First, familiarize yourself with push and pop instructions.
push - for pushing a value onto stack
It first decreases esp(stack pointer register) by 4 ( sizeof (DWORD) ), then the value is assigned to the dereferenced value of esp.
In opcodes, push eax is equivalent to:
sub esp, 4 ;esp = esp - 4 (i.e. esp-4 => esp)
mov [esp], eax ;*(DWORD *)esp = eax
Meanwhile in stack:
Memory Address Relative to esp Value Memory Address Relative to esp Value
X-4 esp-4 ?
X-4 esp eax
X esp a
X esp+4 a
X+4 esp+4 b
X+4 esp+8 b
BEFORE push eax AFTER push eax
N.B. push eax does not alter the value of eax after execution.

pop - for popping (getting the last pushed value) from stack
It firsts assign memory/register with the last pushed value on stack ( i.e. [esp] ), then increases esp by 4
In opcodes, pop eax is equivalent to:
mov eax, [esp] ;  eax = *(DWORD *)esp
add esp, 4 ; esp = esp + 4
Note how pop eax cancels out the effect of push eax
Meanwhile in stack:
Memory Address Relative to esp Value Memory Address Relative to esp Value
X-8 esp-4 ? X-8 esp-8 ?
X-4 esp eax X-4 esp-4 eax
X esp+4 a X esp a
X+4 esp+8 b X+4 esp+4 b
BEFORE pop eax AFTER pop eax

Now, after understanding the push and pop instructions and their relations with the stack, it is time to introduce the C calling convention in x86 assembly.

There are TWO parties involved in a call, namely the caller (main routine) and the callee (subroutine).
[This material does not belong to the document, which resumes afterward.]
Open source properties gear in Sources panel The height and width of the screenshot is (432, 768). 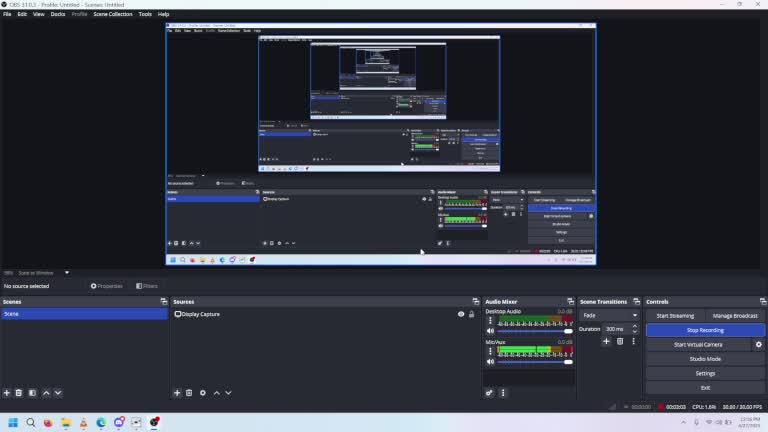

The C calling convention of caller is as follows:
STEP P1> Saving the registers (by pushing them onto stack) that will be altered in the subroutine, such that it is possible to restore them after returning from the subroutine. Common examples are eax ecx edx.
STEP P2> Passing the necessary parameters to the subroutine. The parameters are pushed onto stack just before the call instruction, where the pushing order of the parameters (according to C calling convention) should be reverse of the order in the subroutine function (i.e. the LAST parameter of the function should be pushed FIRST)
STEP P3> Using the call instruction to invoke the subroutine function. The call instruction first pushes the return address (eip, or offset to the instruction right after call in caller) onto stack, and then it branches to the subroutine address to execute code in callee.
In opcodes, call eax is equivalent to:
  push eip
  jmp eax
Then the CPU enters callee (subroutine).

After returning from the subroutine function, (the return value from subroutine can be found in eax register)
STEP E1> Remove (deallocate) the parameters from stack by increasing esp by the total size of parameters.
STEP E2> Restoring saved registers (by popping them from stack) as the registers are believed to be altered in the subroutine N.B. the popping of registers should be the REVERSE of the order they are pushed

The following assembly code demonstrates the role of caller:
...
push eax ;saving registers
push ecx ;
push edx ;
  push param3 ;passing parameters
  push param2 ;
  push param1 ;first parameter pushed last
    call _subroutine ;invoke _subroutine(param1, param2, param3)
  add esp, 0x0C ;restoring stack to the state before the call
pop edx ;restoring registers
pop ecx ;
pop eax ;first saved register pops last
...

The rules for callee is as follows:
STEP P1> Preserving ebp (base pointer) and then copy the value of esp to ebp. Inside the subroutine, ebp is a copy of initial stack pointer. It is going to be used as a reference point for parameters and local variables in subroutine. The reason behind preserving ebp is that the caller does not expect ebp to be altered in the subroutine, therefore it is necessarily to be done in order to restore its value later on.
STEP P2> Allocating space for local variables, this is done by decreasing esp by the size of local variables required. After this, parameters and local variables can be located at known constant offsets (See Appendix A) from ebp.
STEP P3> Preserve the registers that will be used by the subroutine. Common examples are ebx edi esi

After the steps above (prolog), the CPU proceeds to the main body of subroutine. After executing the main body code, the following steps are followed to return properly to the caller (main routine).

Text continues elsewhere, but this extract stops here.